### Exercise directions
Reproduce the following lines verbatim.

== Given data

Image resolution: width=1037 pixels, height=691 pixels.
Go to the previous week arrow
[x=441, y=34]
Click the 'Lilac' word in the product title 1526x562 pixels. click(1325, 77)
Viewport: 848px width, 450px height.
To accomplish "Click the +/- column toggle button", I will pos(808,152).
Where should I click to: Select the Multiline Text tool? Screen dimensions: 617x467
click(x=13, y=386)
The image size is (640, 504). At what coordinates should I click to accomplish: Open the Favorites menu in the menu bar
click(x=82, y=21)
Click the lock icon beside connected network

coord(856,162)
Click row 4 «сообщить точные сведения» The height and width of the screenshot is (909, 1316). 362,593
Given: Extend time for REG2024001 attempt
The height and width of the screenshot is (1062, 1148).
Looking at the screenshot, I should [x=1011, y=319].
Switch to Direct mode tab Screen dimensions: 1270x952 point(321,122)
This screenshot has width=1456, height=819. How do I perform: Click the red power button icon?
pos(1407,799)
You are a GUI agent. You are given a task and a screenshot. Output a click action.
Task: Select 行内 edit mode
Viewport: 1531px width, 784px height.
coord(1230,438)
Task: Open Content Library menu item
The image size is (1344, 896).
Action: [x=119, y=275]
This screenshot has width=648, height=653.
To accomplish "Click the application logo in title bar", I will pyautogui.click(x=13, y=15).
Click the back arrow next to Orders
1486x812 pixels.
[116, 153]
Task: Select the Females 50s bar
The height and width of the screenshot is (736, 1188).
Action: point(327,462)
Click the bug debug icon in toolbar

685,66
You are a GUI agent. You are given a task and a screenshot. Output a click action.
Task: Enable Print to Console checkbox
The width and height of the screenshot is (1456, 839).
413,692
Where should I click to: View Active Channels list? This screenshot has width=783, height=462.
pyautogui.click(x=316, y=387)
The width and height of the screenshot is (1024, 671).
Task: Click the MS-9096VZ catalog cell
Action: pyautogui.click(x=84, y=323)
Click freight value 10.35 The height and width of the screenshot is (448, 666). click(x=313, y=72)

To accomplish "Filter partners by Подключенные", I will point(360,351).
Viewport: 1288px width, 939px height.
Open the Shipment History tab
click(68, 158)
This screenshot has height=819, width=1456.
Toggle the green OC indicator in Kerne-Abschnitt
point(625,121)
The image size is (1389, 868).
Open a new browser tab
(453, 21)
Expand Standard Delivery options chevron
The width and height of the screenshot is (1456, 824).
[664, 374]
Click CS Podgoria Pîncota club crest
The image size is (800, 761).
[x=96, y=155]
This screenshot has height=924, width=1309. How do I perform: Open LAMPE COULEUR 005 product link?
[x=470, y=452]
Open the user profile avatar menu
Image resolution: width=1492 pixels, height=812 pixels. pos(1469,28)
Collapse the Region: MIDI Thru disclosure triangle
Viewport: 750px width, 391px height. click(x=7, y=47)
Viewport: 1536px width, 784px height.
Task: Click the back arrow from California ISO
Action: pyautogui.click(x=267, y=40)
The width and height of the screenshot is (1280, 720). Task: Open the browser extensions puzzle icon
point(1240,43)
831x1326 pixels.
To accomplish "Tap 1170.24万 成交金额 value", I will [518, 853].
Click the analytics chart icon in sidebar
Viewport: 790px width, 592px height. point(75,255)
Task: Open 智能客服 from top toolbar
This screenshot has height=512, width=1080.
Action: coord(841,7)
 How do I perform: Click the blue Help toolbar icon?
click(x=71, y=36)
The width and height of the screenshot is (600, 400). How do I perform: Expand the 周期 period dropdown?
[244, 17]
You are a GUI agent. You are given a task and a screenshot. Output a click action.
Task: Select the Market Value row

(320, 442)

====

### Answer to this task
Image resolution: width=1037 pixels, height=691 pixels.
Go to the previous week arrow
[x=441, y=34]
Click the 'Lilac' word in the product title 1526x562 pixels. click(1325, 77)
Viewport: 848px width, 450px height.
To accomplish "Click the +/- column toggle button", I will pos(808,152).
Where should I click to: Select the Multiline Text tool? Screen dimensions: 617x467
click(x=13, y=386)
The image size is (640, 504). At what coordinates should I click to accomplish: Open the Favorites menu in the menu bar
click(x=82, y=21)
Click the lock icon beside connected network

coord(856,162)
Click row 4 «сообщить точные сведения» The height and width of the screenshot is (909, 1316). 362,593
Given: Extend time for REG2024001 attempt
The height and width of the screenshot is (1062, 1148).
Looking at the screenshot, I should [x=1011, y=319].
Switch to Direct mode tab Screen dimensions: 1270x952 point(321,122)
This screenshot has width=1456, height=819. How do I perform: Click the red power button icon?
pos(1407,799)
You are a GUI agent. You are given a task and a screenshot. Output a click action.
Task: Select 行内 edit mode
Viewport: 1531px width, 784px height.
coord(1230,438)
Task: Open Content Library menu item
The image size is (1344, 896).
Action: [x=119, y=275]
This screenshot has width=648, height=653.
To accomplish "Click the application logo in title bar", I will pyautogui.click(x=13, y=15).
Click the back arrow next to Orders
1486x812 pixels.
[116, 153]
Task: Select the Females 50s bar
The height and width of the screenshot is (736, 1188).
Action: point(327,462)
Click the bug debug icon in toolbar

685,66
You are a GUI agent. You are given a task and a screenshot. Output a click action.
Task: Enable Print to Console checkbox
The width and height of the screenshot is (1456, 839).
413,692
Where should I click to: View Active Channels list? This screenshot has width=783, height=462.
pyautogui.click(x=316, y=387)
The width and height of the screenshot is (1024, 671).
Task: Click the MS-9096VZ catalog cell
Action: pyautogui.click(x=84, y=323)
Click freight value 10.35 The height and width of the screenshot is (448, 666). click(x=313, y=72)

To accomplish "Filter partners by Подключенные", I will point(360,351).
Viewport: 1288px width, 939px height.
Open the Shipment History tab
click(68, 158)
This screenshot has height=819, width=1456.
Toggle the green OC indicator in Kerne-Abschnitt
point(625,121)
The image size is (1389, 868).
Open a new browser tab
(453, 21)
Expand Standard Delivery options chevron
The width and height of the screenshot is (1456, 824).
[664, 374]
Click CS Podgoria Pîncota club crest
The image size is (800, 761).
[x=96, y=155]
This screenshot has height=924, width=1309. How do I perform: Open LAMPE COULEUR 005 product link?
[x=470, y=452]
Open the user profile avatar menu
Image resolution: width=1492 pixels, height=812 pixels. pos(1469,28)
Collapse the Region: MIDI Thru disclosure triangle
Viewport: 750px width, 391px height. click(x=7, y=47)
Viewport: 1536px width, 784px height.
Task: Click the back arrow from California ISO
Action: pyautogui.click(x=267, y=40)
The width and height of the screenshot is (1280, 720). Task: Open the browser extensions puzzle icon
point(1240,43)
831x1326 pixels.
To accomplish "Tap 1170.24万 成交金额 value", I will [518, 853].
Click the analytics chart icon in sidebar
Viewport: 790px width, 592px height. point(75,255)
Task: Open 智能客服 from top toolbar
This screenshot has height=512, width=1080.
Action: coord(841,7)
 How do I perform: Click the blue Help toolbar icon?
click(x=71, y=36)
The width and height of the screenshot is (600, 400). How do I perform: Expand the 周期 period dropdown?
[244, 17]
You are a GUI agent. You are given a task and a screenshot. Output a click action.
Task: Select the Market Value row

(320, 442)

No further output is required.